In the following table you can inspect the sentiment we extracted for some of the spills:
Spill | Angry | Fear | Happy | Sad | Surprise |
---|---|---|---|---|---|
Delta House floating production platform spill | 0.16666666666666666 | 0.16666666666666666 | 0.041666666666666664 | 0.20833333333333334 | 0.08333333333333333 |
Doon Iowa derail | 0.06666666666666667 | 0.3666666666666667 | 0.0 | 0.12166666666666666 | 0.11166666666666668 |
Guarello Island iron ore export terminal diesel spill | 0.06090909090909091 | 0.46181818181818185 | 0.0 | 0.28 | 0.10545454545454547 |
Keystone Pipeline 2017 spill | 0.15142857142857144 | 0.4192857142857143 | 0.04785714285714286 | 0.08 | 0.15714285714285717 |
MV Chrysanthi S bunkering spill at sea | 0.08333333333333333 | 0.5 | 0.08333333333333333 | 0.16666666666666666 | 0.16666666666666666 |
MV Solomon Trader fuel oil spill | 0.055 | 0.2475 | 0.0275 | 0.22000000000000003 | 0.44250000000000006 |
Norilsk diesel fuel spill | 0.0 | 0.0 | 0.0 | 0.9 | 0.1 |
Port Erin diesel spill (source ) | 0.034 | 0.254 | 0.27399999999999997 | 0.04 | 0.2 |
Sanchi oil tanker collision with CF Crystal | 0.04125 | 0.26875 | 0.0 | 0.17375000000000002 | 0.39 |
SeaRose FPSO production ship spill | 0.0 | 0.45099999999999996 | 0.0 | 0.11600000000000002 | 0.233 |
T.G. Williams Well No. 1 tank battery | 0.07142857142857142 | 0.4714285714285714 | 0.14714285714285716 | 0.13142857142857142 | 0.03571428571428571 |
Trans Mountain oil s | 0.095 | 0.3628571428571429 | 0.047142857142857146 | 0.04142857142857143 | 0.3092857142857143 |
Trans Mountain oil spill | 0.0 | 0.0 | 0.0 | 0.2 | 0.0 |
True Oil pipeline | 0.0 | 0.3325 | 0.0 | 0.4175 | 0.0 |
Since we live in connected world, for one to analyse the interactions and one needs a good representation. Natural representation of such interactions are graphs. From them we can analyse the flows of events and interactions of entities.

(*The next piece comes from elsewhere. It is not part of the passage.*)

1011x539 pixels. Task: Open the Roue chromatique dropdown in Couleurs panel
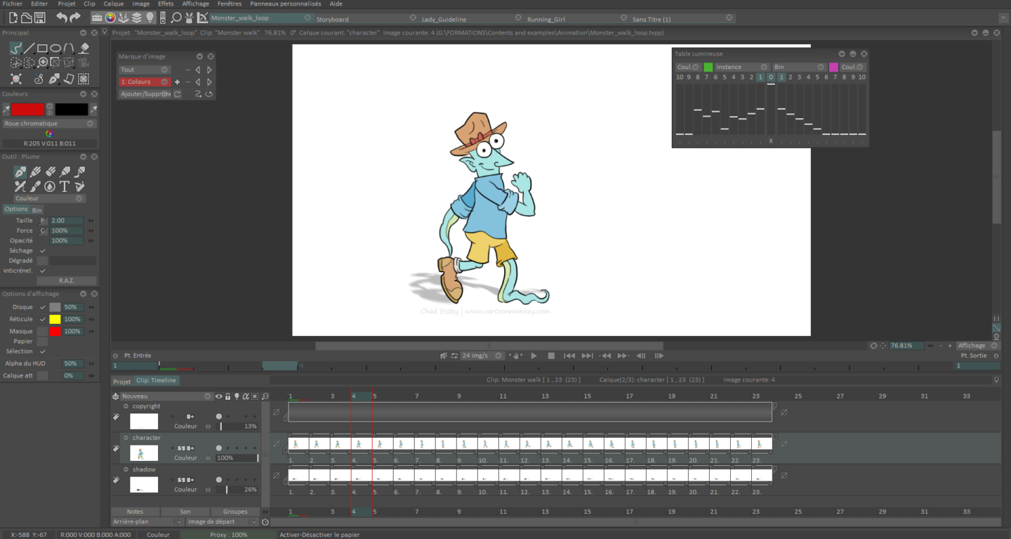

With this in mind we generated a network of persons interactions based on their appearance on articles and papers.
We used the googlesearch engine
to search for links of articles and web pages containing information of oil spill events. For each oil spill event we took 30 pages and summarized them to up to 5 most representative sentences, for this we used the text-rank based extractor from the sumy
library.
After obtaining between 100 and 150 sentences for each oil spill we used Named Entity Recognition (NER) tool from which we extracted the entity information.
We modeled the graph in with the following heuristic, two entities were connected if they appeared in a single sentence.
One such example of an obtained graph is the following about the Pointe D'Esny MV Wakashio oil spill
:
From the NER information we extracted Organizations, Persons and Money values connected to the task.
Since this information is of vital character we want all of this to be secured and last forever. For this purpose, we provide we store the data in a Bitcoin ledger.
We believe that such an application would provide crucial information for spreading awareness of the consequences for the ecosystem of oil spill events.